(Pointing records for screenshots and web pages)

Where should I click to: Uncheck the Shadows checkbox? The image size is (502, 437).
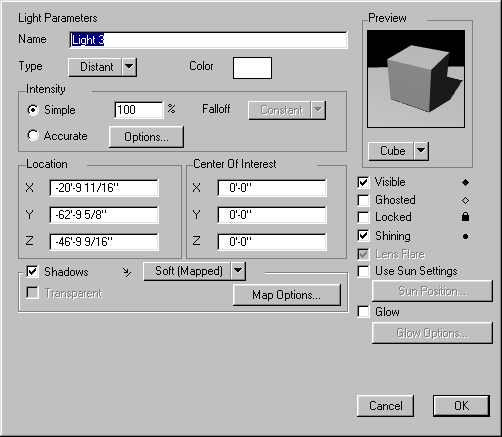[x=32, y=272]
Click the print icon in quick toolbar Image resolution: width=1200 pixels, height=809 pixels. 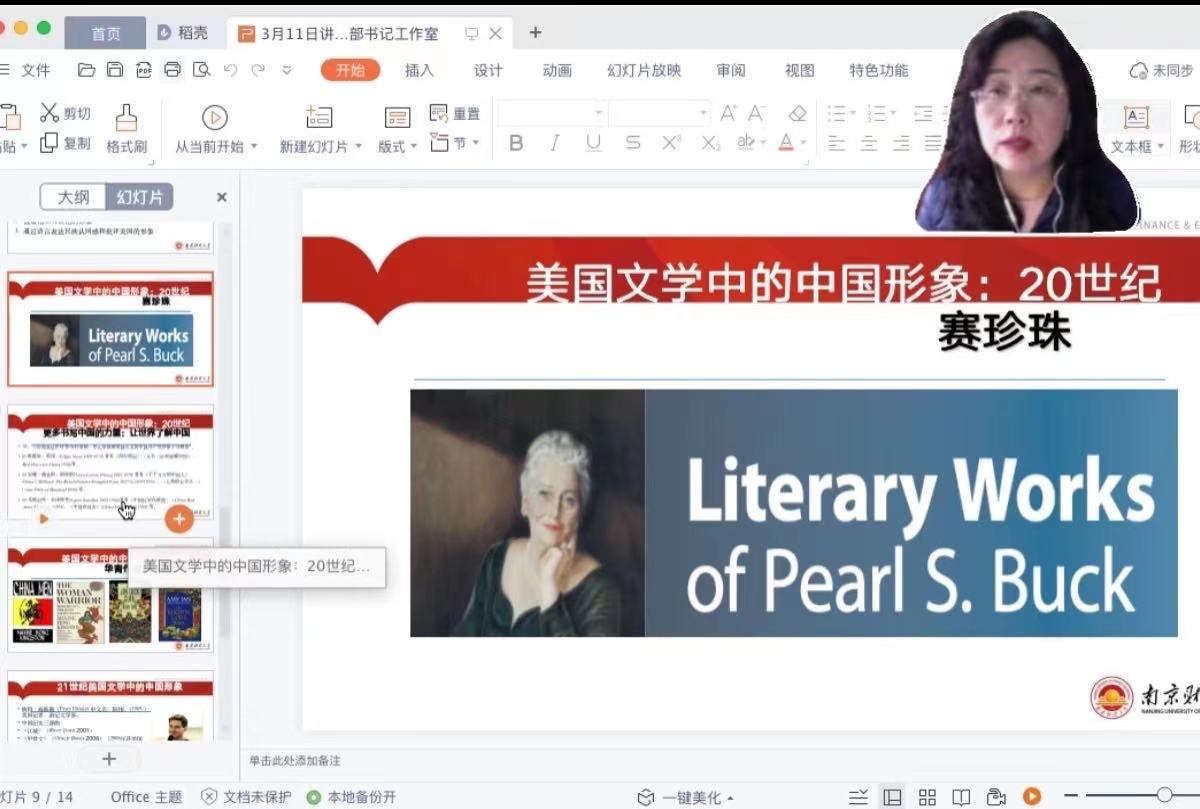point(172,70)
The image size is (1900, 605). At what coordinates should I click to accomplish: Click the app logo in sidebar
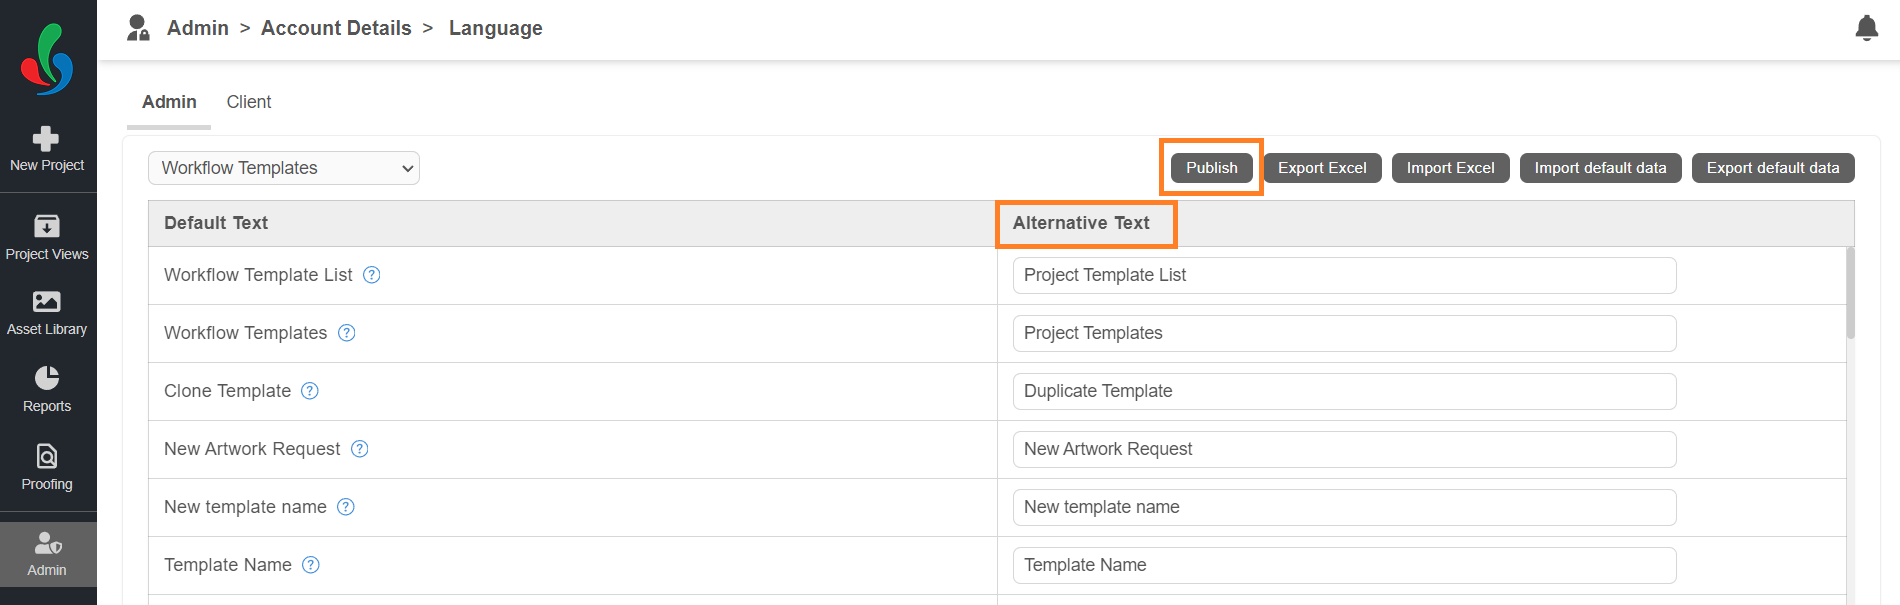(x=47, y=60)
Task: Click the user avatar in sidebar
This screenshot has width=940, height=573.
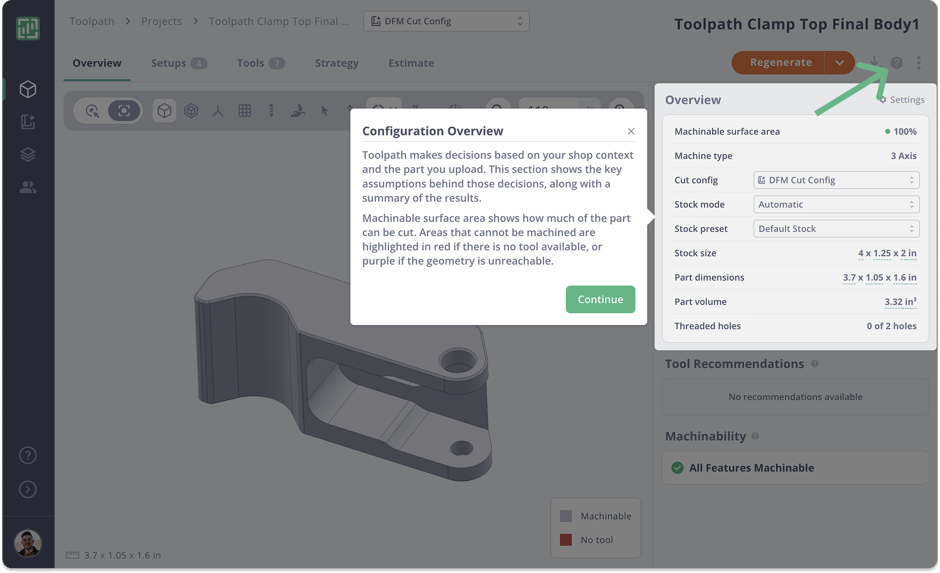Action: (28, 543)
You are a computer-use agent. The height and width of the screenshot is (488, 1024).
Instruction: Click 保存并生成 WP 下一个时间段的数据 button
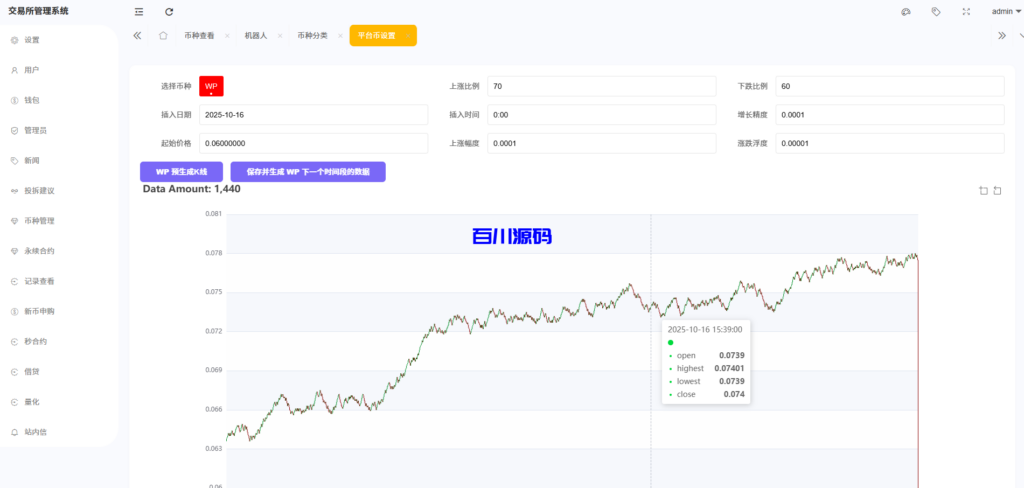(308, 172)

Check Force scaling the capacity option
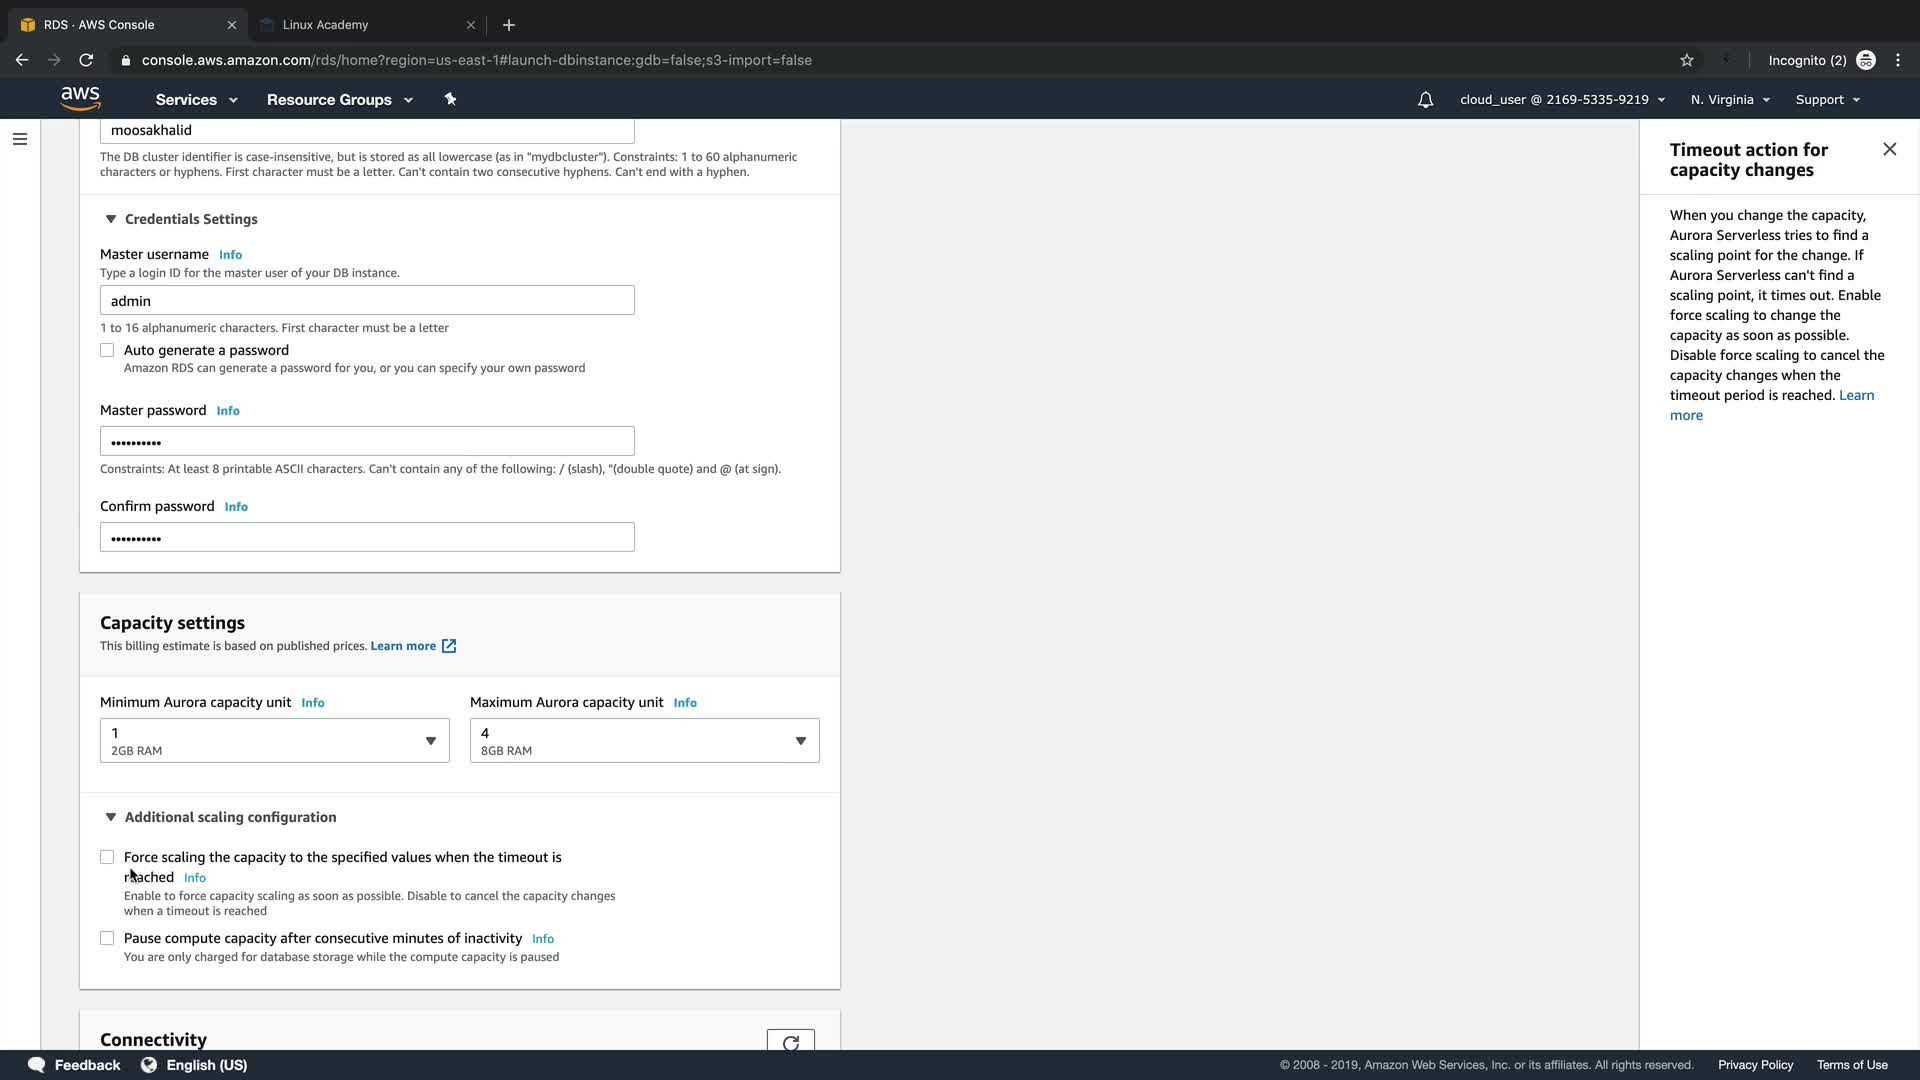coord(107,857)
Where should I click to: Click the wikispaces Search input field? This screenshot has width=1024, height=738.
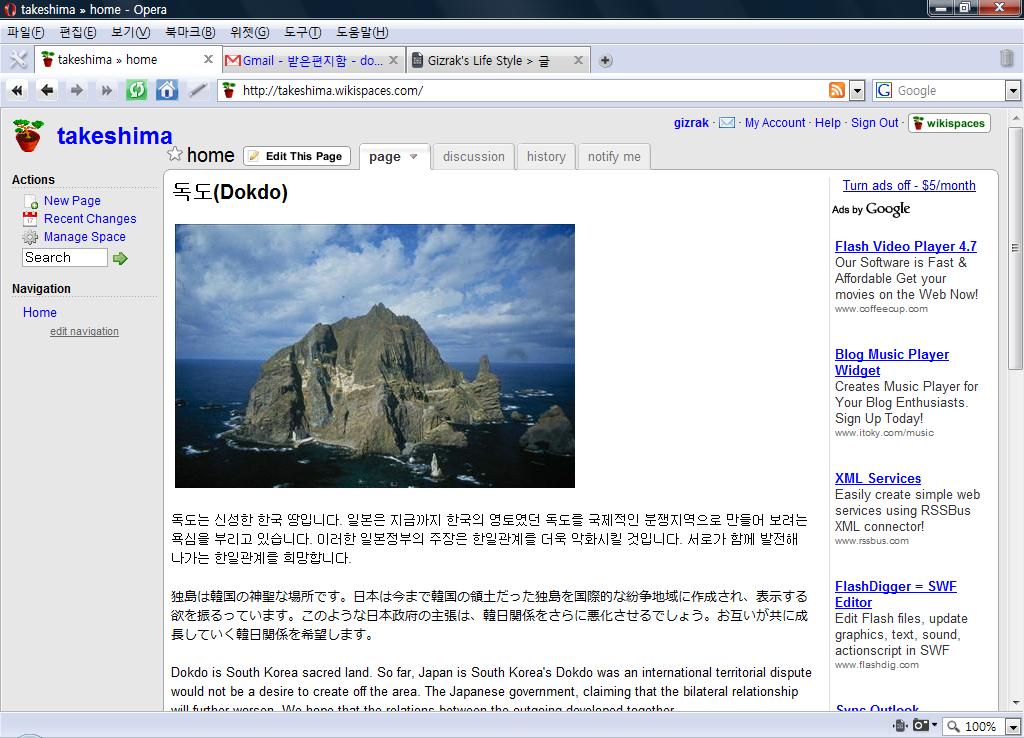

** GIVEN INSTRUCTION **
Copy out the lines of the material above, from the line containing "Task: Click the user avatar in sidebar" through the end of the material. Leave the pictures out of your answer.

** WORKED SOLUTION **
Task: Click the user avatar in sidebar
This screenshot has width=940, height=573.
Action: (28, 543)
You are a computer-use agent. The height and width of the screenshot is (488, 1024).
Instruction: Click 保存并生成 WP 下一个时间段的数据 button
(308, 172)

Check Force scaling the capacity option
coord(107,857)
Where should I click to: Click the wikispaces Search input field? This screenshot has width=1024, height=738.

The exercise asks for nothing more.